▶ _Votre objectif_
Selon le passage présenté, quels pays composent l'Alliance des Etats du Sahel ?

▶ _Passage présenté_
========================================================================
Le Général Tchiani, le Colonel Goïta et le Capitaine Traoré ont porté,
le samedi 16 septembre 2023, sur les fonts baptismaux, l’Alliance des Etats du
Sahel (AES) composée de la République du Mali, de la République du Niger et du
Burkina Faso. Ce nouveau regroupement né de la signature de la Charte du
Liptako-Gourma par les trois chefs d’Etat, vise à « établir une architecture de
défense collective et d’assistance mutuelle » entre parties contractantes en
vue de la « prévention, la gestion et règlement de toute rébellion armée ou
autre menace portant atteinte à l’intégrité du territoire et à la souveraineté
de chacun des pays membres ». Le moins que l’on puisse dire, c’est que les
choses sont allées très vite et pour comprendre pourquoi les trois Etats se
sont engagés dans cette course contre la montre, il faut sans doute interroger
le contexte particulier de la naissance de cette nouvelle organisation, à
essence militaire, dans le paysage ouest-africain. En effet, l’AES est née dans
un contexte de fortes tensions politiques et militaires consécutives au coup
d’Etat qui a mis fin au régime de Mohamed Bazoum au Niger.
========================================================================
▶ _Enregistrements de données_
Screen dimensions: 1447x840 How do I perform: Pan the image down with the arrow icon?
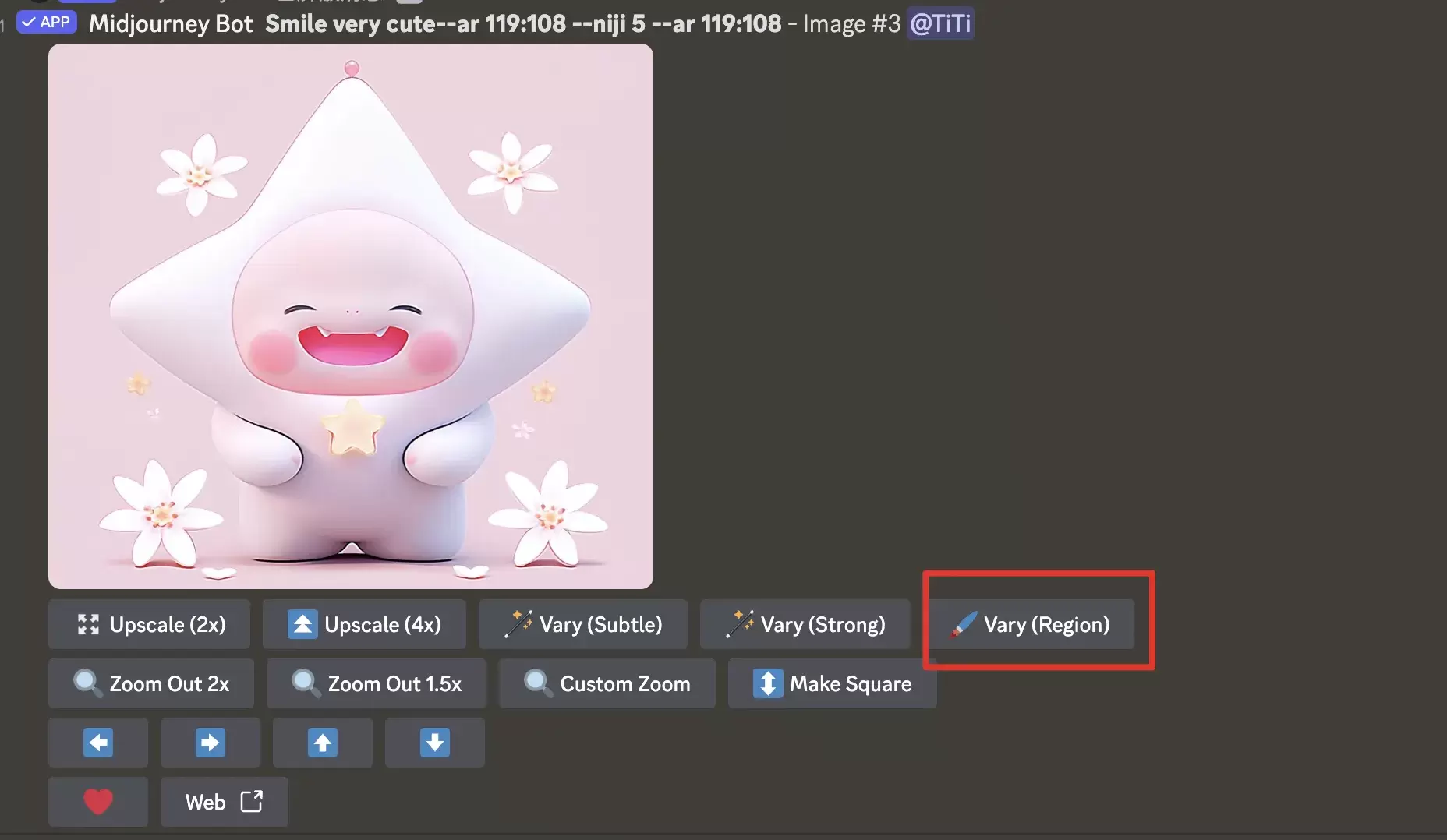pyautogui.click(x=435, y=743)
========================================================================
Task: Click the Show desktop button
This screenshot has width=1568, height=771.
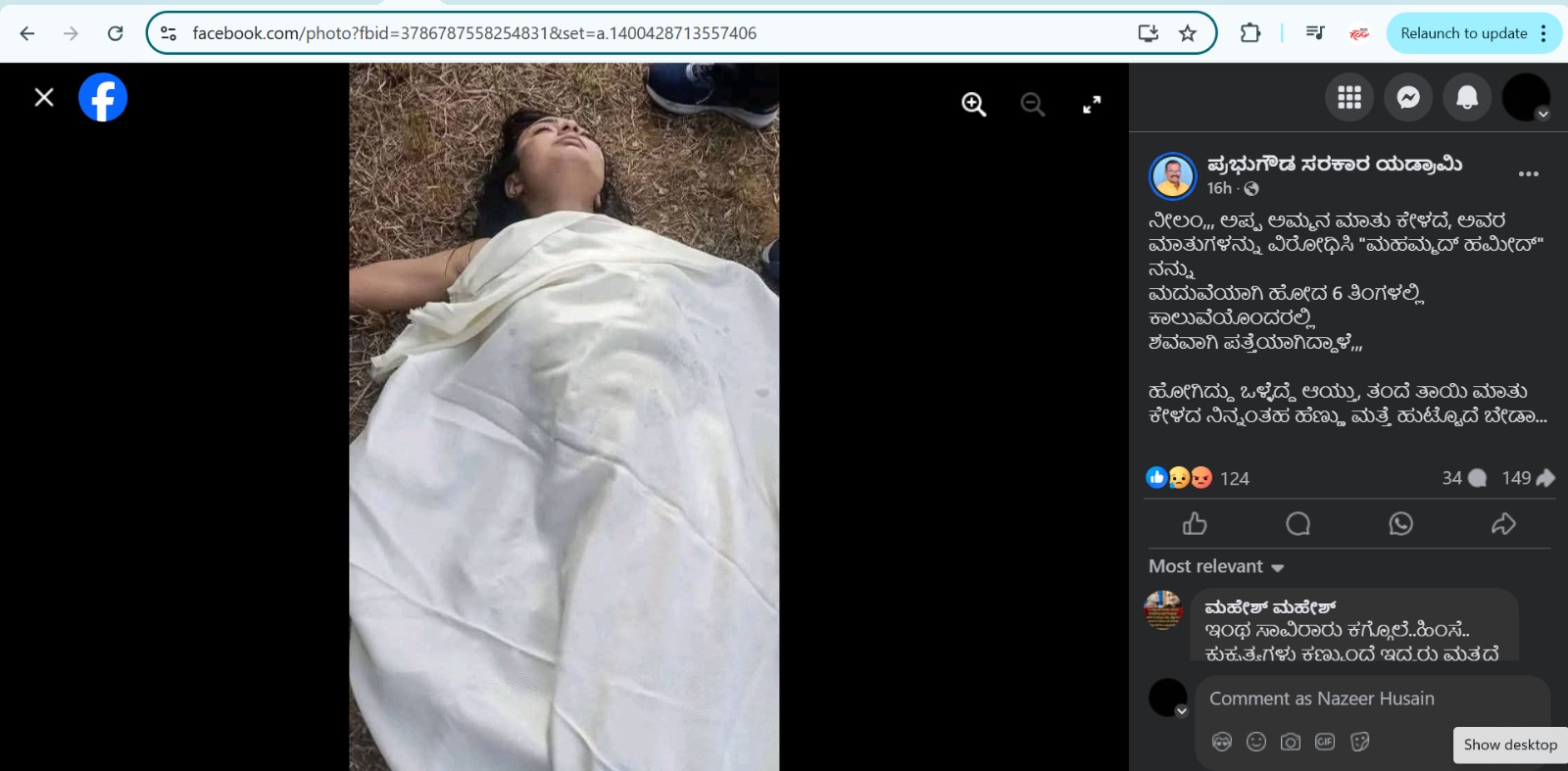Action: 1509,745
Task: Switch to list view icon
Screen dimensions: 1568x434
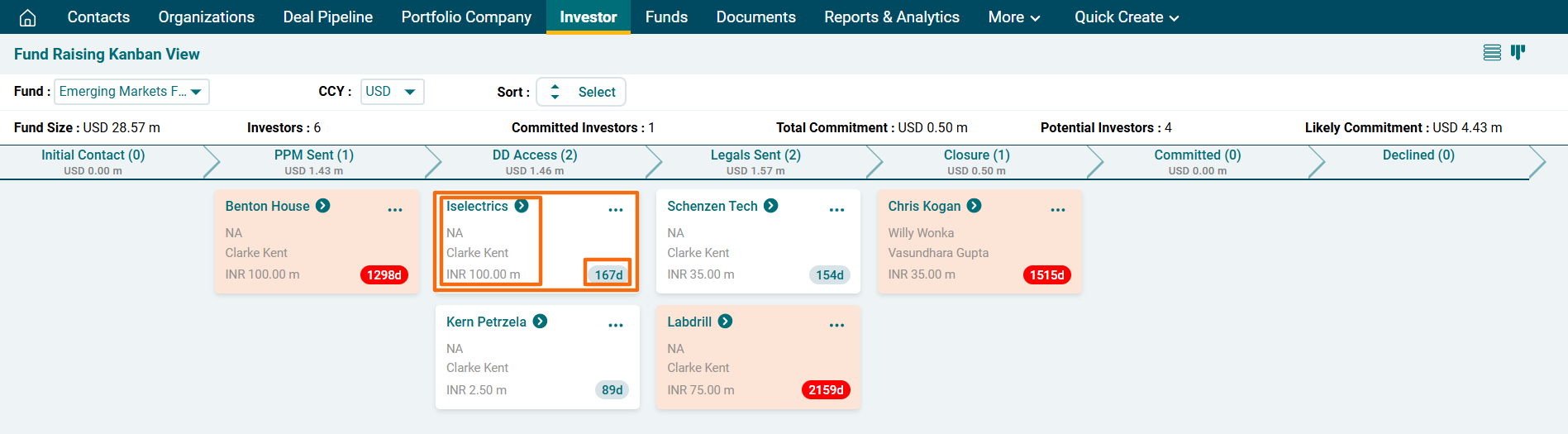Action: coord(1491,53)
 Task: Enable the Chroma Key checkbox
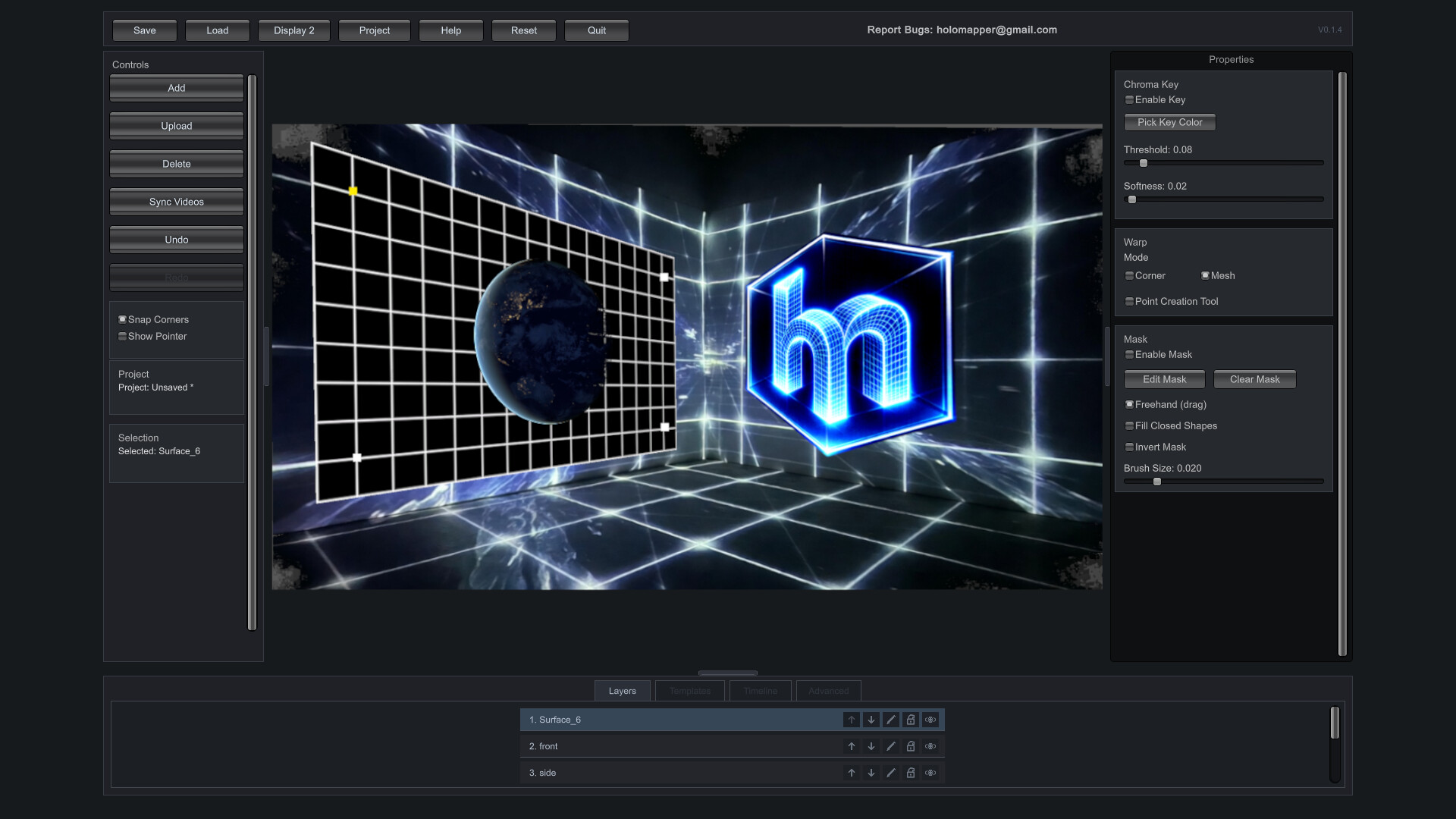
========================================================================
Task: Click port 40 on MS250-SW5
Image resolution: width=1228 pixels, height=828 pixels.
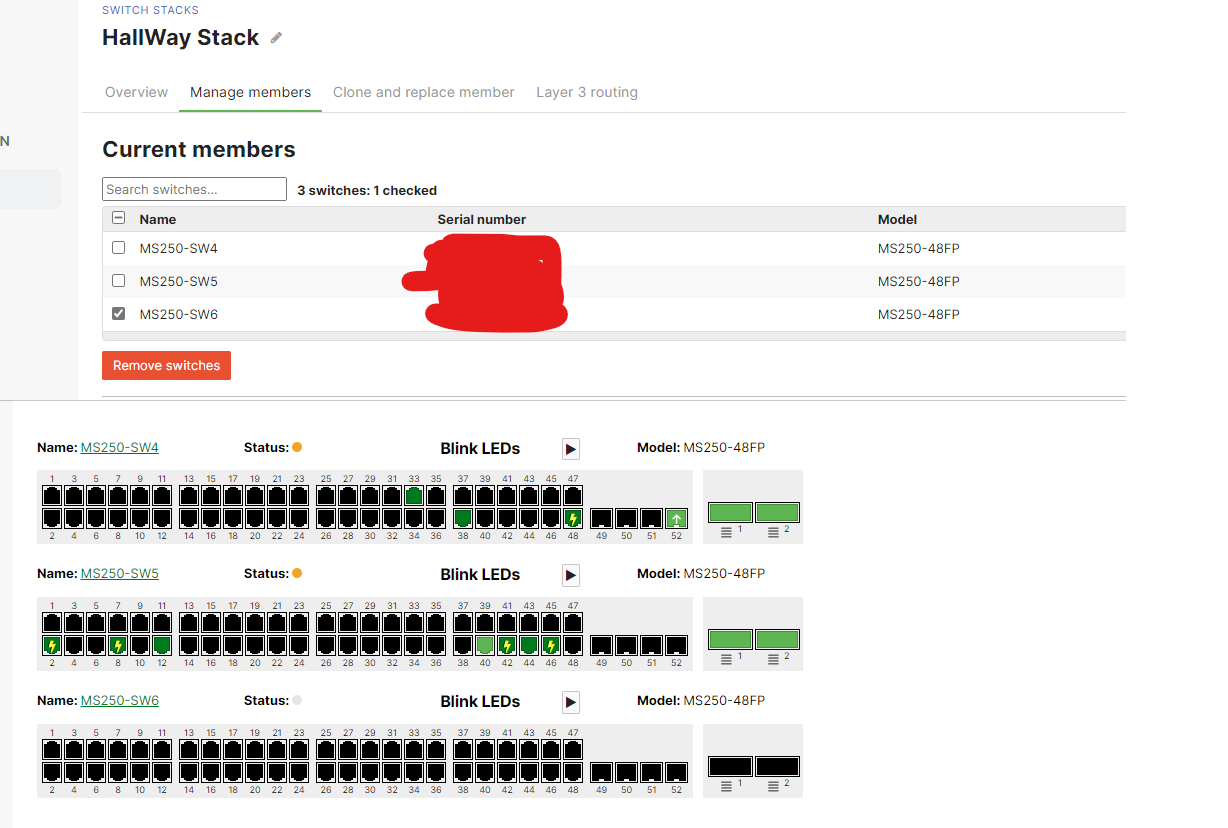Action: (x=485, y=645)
========================================================================
▶ _Résultat de l'exercice_
La République du Mali, la République du Niger et le Burkina Faso.